No es para nada desdeñable el intento de denuncia, sobre todo teniendo en cuenta que se apunta a la alarmante cantidad de accidentes de tránsito en nuestro país y a la manera con la que muchos lucran con estas tragedias, pero así como en Mundo grúa (1999) o El bonaerense (2002) ciertos problemas de la sociedad argentina eran expuestos de manera indirecta, casi sin que el espectador se diera cuenta, aquí hay algunos diálogos que suenan forzados, con los que ciertos vicios del cine argentino parecen retornar (valga como chiste la comparación con aquellos films presuntamente testimoniales que filmaba Enrique Carreras, también ubicando a su mujer como protagonista).
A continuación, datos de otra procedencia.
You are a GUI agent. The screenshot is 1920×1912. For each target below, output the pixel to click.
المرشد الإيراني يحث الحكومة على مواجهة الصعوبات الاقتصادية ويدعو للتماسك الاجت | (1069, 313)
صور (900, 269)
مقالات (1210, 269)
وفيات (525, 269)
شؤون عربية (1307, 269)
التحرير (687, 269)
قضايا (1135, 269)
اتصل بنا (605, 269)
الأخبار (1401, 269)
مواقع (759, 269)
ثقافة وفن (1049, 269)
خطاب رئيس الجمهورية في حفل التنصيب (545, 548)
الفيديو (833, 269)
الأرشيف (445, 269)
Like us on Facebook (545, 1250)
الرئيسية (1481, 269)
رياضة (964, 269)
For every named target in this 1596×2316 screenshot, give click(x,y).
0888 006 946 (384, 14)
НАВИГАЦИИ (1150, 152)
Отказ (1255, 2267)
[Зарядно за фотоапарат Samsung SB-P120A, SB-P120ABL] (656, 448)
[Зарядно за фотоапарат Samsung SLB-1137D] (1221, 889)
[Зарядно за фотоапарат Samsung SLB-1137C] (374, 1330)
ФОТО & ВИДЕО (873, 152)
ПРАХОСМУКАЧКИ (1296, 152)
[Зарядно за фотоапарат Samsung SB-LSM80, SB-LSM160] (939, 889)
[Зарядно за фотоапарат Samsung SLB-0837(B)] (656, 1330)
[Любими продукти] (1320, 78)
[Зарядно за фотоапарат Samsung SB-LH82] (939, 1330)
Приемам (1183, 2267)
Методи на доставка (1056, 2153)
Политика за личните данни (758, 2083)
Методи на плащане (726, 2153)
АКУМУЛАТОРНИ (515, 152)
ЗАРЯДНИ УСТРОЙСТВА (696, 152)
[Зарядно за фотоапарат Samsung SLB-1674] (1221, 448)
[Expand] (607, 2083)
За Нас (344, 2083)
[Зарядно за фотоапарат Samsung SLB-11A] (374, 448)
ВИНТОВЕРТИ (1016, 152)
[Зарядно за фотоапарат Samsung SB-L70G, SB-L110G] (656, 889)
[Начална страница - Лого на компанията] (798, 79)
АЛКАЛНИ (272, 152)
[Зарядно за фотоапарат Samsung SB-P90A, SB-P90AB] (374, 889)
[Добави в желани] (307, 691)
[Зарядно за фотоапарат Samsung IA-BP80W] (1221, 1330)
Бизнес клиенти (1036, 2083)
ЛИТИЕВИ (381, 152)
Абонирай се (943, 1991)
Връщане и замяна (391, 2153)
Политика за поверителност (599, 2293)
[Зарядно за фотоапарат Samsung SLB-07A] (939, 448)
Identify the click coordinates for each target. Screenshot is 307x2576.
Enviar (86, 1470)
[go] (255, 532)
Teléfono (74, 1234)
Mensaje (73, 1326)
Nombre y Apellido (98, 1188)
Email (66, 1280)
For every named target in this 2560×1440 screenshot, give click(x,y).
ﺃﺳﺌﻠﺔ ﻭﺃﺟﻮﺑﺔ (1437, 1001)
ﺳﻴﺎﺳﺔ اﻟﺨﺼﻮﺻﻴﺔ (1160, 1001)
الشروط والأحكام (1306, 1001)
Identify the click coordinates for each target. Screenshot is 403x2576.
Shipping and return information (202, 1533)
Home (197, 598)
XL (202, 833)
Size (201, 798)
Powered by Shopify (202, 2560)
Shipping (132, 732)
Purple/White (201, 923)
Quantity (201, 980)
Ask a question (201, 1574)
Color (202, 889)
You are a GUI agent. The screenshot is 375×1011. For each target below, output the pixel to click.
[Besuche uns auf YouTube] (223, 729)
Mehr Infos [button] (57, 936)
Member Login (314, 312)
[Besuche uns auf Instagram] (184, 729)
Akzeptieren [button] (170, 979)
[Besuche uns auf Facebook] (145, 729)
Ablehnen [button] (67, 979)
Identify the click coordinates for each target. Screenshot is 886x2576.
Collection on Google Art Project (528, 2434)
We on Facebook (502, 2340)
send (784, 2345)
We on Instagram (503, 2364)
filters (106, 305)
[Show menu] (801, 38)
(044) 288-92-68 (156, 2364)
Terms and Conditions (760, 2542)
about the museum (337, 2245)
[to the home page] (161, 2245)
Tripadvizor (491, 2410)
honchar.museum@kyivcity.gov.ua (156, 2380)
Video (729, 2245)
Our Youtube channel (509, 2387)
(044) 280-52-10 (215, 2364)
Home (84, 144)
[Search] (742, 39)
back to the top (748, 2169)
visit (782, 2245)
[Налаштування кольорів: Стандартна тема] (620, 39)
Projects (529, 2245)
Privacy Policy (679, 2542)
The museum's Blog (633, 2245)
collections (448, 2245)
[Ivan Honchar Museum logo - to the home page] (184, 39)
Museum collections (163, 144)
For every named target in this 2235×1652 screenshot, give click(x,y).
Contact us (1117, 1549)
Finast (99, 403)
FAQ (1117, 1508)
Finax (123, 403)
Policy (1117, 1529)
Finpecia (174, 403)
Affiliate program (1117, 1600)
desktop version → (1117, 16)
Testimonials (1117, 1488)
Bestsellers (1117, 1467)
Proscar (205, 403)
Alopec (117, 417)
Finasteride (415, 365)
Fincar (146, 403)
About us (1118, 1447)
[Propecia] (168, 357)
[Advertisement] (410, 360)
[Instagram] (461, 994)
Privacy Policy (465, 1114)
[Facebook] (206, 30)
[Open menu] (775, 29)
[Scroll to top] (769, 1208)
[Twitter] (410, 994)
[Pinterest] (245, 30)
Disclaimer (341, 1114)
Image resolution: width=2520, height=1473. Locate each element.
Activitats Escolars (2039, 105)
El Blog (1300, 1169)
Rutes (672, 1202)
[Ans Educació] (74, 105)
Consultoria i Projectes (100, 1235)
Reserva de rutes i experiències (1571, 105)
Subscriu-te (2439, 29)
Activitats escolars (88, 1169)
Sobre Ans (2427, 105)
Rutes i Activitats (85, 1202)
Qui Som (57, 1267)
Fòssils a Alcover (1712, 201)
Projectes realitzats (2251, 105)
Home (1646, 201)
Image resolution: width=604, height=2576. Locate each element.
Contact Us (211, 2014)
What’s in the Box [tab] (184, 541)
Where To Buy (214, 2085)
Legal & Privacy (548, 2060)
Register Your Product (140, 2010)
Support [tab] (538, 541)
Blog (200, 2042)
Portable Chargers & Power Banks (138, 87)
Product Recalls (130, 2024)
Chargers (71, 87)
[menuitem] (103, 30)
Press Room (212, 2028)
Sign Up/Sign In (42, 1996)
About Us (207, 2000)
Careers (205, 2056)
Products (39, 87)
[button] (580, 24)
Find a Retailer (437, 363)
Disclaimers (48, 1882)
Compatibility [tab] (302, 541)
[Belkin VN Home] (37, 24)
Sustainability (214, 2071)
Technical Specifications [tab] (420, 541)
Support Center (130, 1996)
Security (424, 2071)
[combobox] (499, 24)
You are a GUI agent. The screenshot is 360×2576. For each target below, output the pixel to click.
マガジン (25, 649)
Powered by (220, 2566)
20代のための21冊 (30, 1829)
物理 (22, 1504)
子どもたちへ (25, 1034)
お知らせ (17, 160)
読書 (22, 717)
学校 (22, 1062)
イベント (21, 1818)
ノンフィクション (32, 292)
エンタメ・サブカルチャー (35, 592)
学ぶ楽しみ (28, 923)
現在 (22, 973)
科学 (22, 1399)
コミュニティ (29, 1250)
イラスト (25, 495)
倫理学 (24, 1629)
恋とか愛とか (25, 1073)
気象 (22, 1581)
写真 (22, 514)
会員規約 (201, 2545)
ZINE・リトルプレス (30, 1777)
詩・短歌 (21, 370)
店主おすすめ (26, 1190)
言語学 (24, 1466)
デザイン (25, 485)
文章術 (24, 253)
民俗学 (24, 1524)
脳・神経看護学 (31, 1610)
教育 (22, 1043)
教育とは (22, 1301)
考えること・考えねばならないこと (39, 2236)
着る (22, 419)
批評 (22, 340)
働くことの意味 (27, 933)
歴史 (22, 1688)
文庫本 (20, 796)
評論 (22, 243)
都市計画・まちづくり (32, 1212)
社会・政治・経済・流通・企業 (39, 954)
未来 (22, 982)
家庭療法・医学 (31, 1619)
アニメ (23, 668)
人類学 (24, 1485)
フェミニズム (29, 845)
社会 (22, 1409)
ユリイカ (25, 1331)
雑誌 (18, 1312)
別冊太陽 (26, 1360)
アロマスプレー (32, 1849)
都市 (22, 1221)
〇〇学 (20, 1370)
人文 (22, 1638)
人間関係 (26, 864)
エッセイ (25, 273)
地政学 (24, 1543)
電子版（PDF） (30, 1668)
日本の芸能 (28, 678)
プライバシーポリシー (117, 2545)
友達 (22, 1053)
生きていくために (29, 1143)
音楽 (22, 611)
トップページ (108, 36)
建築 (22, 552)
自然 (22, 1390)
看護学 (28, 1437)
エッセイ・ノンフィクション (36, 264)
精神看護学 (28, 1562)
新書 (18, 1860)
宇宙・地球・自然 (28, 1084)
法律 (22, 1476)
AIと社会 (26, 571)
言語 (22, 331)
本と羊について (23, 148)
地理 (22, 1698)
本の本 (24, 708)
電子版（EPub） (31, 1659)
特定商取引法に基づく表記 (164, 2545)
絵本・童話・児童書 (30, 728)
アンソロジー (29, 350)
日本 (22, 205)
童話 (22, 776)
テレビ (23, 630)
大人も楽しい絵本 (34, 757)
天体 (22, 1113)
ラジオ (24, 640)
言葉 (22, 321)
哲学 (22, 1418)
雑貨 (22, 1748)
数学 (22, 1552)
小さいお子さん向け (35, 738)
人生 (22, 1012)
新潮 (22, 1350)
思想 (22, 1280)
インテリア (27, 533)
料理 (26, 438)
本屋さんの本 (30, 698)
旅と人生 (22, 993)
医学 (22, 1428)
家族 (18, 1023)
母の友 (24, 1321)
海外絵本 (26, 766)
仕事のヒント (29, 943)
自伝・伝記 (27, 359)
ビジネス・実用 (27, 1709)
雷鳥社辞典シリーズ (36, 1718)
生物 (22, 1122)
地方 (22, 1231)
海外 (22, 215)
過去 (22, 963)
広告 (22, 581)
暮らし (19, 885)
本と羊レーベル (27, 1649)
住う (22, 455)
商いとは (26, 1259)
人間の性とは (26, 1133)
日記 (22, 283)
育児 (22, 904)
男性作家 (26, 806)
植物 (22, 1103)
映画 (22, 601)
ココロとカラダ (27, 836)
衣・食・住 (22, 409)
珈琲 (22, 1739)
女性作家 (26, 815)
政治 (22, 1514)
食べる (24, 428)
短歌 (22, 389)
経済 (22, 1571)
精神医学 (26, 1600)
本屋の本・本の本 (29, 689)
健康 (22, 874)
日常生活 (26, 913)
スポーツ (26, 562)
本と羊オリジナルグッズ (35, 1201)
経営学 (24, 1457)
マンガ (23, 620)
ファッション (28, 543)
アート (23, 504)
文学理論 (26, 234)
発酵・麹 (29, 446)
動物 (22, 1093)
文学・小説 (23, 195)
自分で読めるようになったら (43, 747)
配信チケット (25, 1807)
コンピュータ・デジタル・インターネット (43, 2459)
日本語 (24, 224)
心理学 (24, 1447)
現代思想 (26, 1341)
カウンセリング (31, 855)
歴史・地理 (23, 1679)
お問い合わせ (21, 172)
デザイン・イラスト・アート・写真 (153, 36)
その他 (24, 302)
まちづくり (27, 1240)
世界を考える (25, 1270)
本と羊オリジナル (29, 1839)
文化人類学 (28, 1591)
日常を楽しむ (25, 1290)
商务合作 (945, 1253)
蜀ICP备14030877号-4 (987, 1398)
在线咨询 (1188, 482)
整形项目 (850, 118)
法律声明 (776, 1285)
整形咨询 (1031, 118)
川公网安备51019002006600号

No es el único cambio que puede observarse en relación a la obra previa de Trapero. El hecho de poner como eje una historia de amor y de ubicar como co-protagonista a un popular actor que nunca ha participado de películas demasiado perturbadoras (Ricardo Darín, inmediatamente después del éxito de El secreto de sus ojos), hacen que el film se amolde a ciertas estructuras que el director venía esquivando hasta el momento. A esto podría sumarse la evidente adhesión a los códigos del cine de géneros, ya que Carancho, por la tipología de sus personajes (una heroína nada ingenua y un abogado que intenta salirse del círculo corrupto en el que se ha metido), y por sus muchos momentos de acción y violencia, puede considerarse legítimamente un exponente del cine policial. Como en El bonaerense o en Leonera (2008), adopta el punto de vista de alguien que ingresa a un mundo peligroso e inmoral sin pertenecer abiertamente a él, con quien el espectador de clase media puede sentirse ligeramente identificado. Al mismo tiempo, vuelve a haber creatividad en el empleo de la música e intensidad en las escenas violentas: la secuencia final es un buen ejemplo.
Si Martina Gusmán -después de Leonera- vuelve a seducir con su belleza y su expresiva mirada, a Darín no se lo nota muy cómodo, resolviendo su personaje con más corrección que convicción, lejos de lo que Adrián Caetano había conseguido con Julio Chávez en Un oso rojo. Asimismo, se percibe cierta dureza en algunos actores secundarios.
En sus mejores momentos, Carancho asoma como la representación urgente, ardorosa, de un país cebado de mezquindades y llagas semiescondidas. En otros, se asemeja a algunos programas televisivos actuales, para los cuales la marginalidad y la violencia suburbana son el material ideal para escandalizar, sin preocuparse por indagar en las causas o por trascender artísticamente la mera crudeza.